— start of Records supplied —

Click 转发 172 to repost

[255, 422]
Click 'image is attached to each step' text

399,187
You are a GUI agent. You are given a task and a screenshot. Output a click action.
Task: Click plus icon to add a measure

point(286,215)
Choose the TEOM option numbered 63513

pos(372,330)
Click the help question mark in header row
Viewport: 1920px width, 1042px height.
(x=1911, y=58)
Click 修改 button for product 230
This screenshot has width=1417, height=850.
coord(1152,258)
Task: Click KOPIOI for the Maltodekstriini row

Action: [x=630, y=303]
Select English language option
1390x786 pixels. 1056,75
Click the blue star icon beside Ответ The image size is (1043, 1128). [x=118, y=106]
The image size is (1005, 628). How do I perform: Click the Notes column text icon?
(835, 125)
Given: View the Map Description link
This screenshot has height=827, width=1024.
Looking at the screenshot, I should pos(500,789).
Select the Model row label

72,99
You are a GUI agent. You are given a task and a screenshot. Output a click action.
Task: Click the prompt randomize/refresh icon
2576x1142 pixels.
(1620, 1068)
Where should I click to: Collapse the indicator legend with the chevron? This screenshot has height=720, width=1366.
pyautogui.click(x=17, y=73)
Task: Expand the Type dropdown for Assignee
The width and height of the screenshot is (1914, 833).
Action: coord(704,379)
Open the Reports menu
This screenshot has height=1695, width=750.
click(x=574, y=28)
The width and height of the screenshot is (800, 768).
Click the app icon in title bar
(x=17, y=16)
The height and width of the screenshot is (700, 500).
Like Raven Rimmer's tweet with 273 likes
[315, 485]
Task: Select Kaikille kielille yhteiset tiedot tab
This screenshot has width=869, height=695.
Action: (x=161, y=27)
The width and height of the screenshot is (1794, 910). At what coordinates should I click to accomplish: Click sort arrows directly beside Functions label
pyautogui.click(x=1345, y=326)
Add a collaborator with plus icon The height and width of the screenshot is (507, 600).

— end of Records supplied —

### Challenge
Can you write out again the part that opens with the line containing "Task: Expand the Type dropdown for Assignee" and closes with the line containing "Action: (x=161, y=27)", switching "title bar" to "header" and keeping everything else the same?

### The solution
Task: Expand the Type dropdown for Assignee
The width and height of the screenshot is (1914, 833).
Action: coord(704,379)
Open the Reports menu
This screenshot has height=1695, width=750.
click(x=574, y=28)
The width and height of the screenshot is (800, 768).
Click the app icon in header
(x=17, y=16)
The height and width of the screenshot is (700, 500).
Like Raven Rimmer's tweet with 273 likes
[315, 485]
Task: Select Kaikille kielille yhteiset tiedot tab
This screenshot has width=869, height=695.
Action: (x=161, y=27)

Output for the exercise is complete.